Persino per i suoi gusti, sapeva di essere stata troppo dura con Oliver.
Ma quante volte si sogna di poter dire a qualcuno quel che si pensa, magari quando è troppo tardi per poterlo dire?
 Lei non avrebbe avuto una seconda possibilità, perché prima di tutto non voleva rivedere quel volto, mai più.
Era stata molto chiara, su questo.
E poi davvero, una persona con ego più grande di quello di Oliver non esisteva nella sua cerchia di amicizie. Lei ci era andata giù pesante e con intenzione di ferirlo. Cosa poteva essere quel poco, al confronto con una fiducia tradita?
Lui sapeva come ci si sentisse in una situazione del genere: feriti, soli, abbandonati. Impauriti ed offesi, senza più un briciolo di amor proprio perché se gli altri non avevano più rispetto per te, allora a cosa serviva tenerlo stretto al petto?
Quello non era uno smacco, era stato uno schiaffo in piena faccia, solido e doloroso come il dolore che ancora sentiva al cuore; faticoso come quando di notte provava a respirare nel buio della sua camera senza riuscirci e finiva sempre nell’angolo più lontano dal letto, guardando la luce illuminarlo e sperando di potervi tornare, sapendo che niente e nessuno le avrebbe ridato il suo posto in quella luce.
Lei l’aveva persa, la sua luce. Aveva perso un’innocenza a cui neanche si era accorta di essere rimasta aggrappata per 23 anni.

“Felicity, lascia che…”

Il filo di pensieri fu interrotto dalla voce di Oliver e per un attimo gliene fu grata perché sentiva tornare il panico; l’abisso si stava riaprendo sotto i suoi piedi e lei non era mai stata tanto in equilibrio precario sul suo bordo come quella notte. Alzò involontariamente una mano, fermandolo dal continuare a parlare e tremò nel constatare che questo l’aveva solo spinto ad avvicinarsi.
Quando avrebbe perso tutta la testardaggine, Queen?
Era impossibile farlo ragionare, certe volte.
Ma lei non era più la donna che lo conosceva, no? Non era neanche più la sua spalla, non era più niente. Aveva scelto di non esserlo ed al tempo stesso la scelta era stata fatta per lei.
Per il capriccio di una notte si era rovinato un mondo costruito su misura per il loro Team; ma alla fine chissà, semplicemente ora avevano più spazio senza di lei.
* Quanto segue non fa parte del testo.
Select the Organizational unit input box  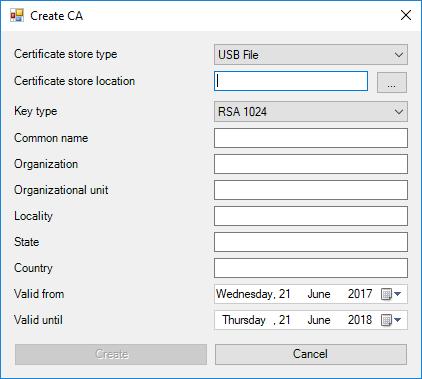coord(311,190)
“Non faccia un altro passo. Sono a tanto così dal prendere il mio cellulare e chiamare lo sceriffo. Mi sto trattenendo solo perché lei assomiglia a qualcuno che conoscevo, un tempo.”
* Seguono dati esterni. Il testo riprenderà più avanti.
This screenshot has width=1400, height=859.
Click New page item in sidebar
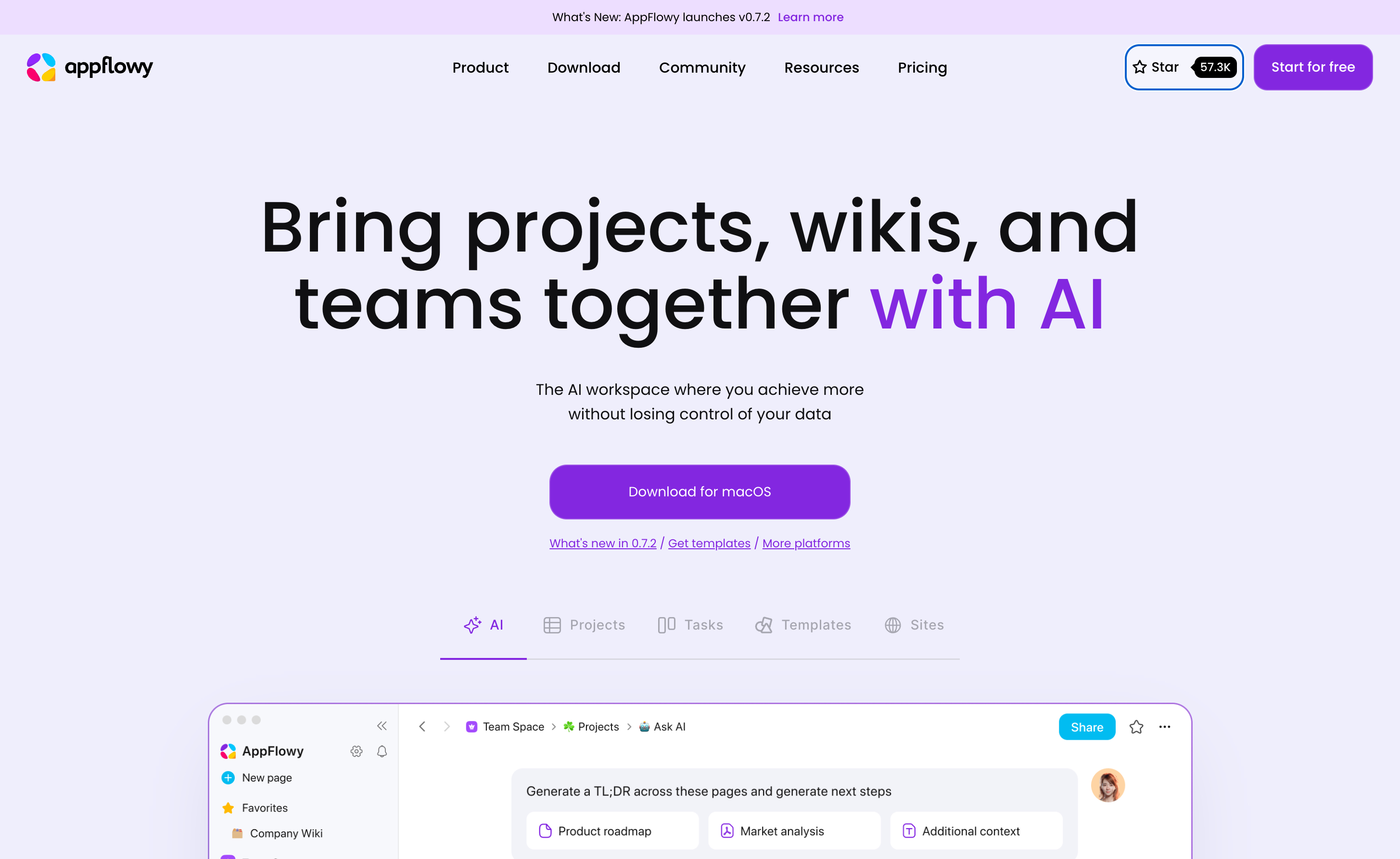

Spostò gli occhi prima dell’ultima frase, fissandoli sulla finestra alle spalle di Oliver perché sicuramente anche questo doveva averlo ferito.
Non avrebbe saputo spiegare l’esatto momento in cui l’uomo nella sua camera cedette, ma senza che si muovesse un muscolo di quel corpo statuario, lei seppe immediatamente di aver vinto.
La battaglia?
La guerra?
Forse solo un momento per riordinare le idee.

“Lo so che sono stato imperdonabile, un coglione di prima categoria, ma…dovevo salvarli. Dovevo salvarne quanti più possibile. E ora tu…”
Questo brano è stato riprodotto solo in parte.